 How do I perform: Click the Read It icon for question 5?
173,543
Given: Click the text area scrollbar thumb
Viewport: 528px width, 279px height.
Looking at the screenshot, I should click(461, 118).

○ ○ ○

• **What you have to do**: Output all of the records exactly, with nothing omitted.

• **Completed exercise**:
 How do I perform: Click the Read It icon for question 5?
173,543
Given: Click the text area scrollbar thumb
Viewport: 528px width, 279px height.
Looking at the screenshot, I should click(461, 118).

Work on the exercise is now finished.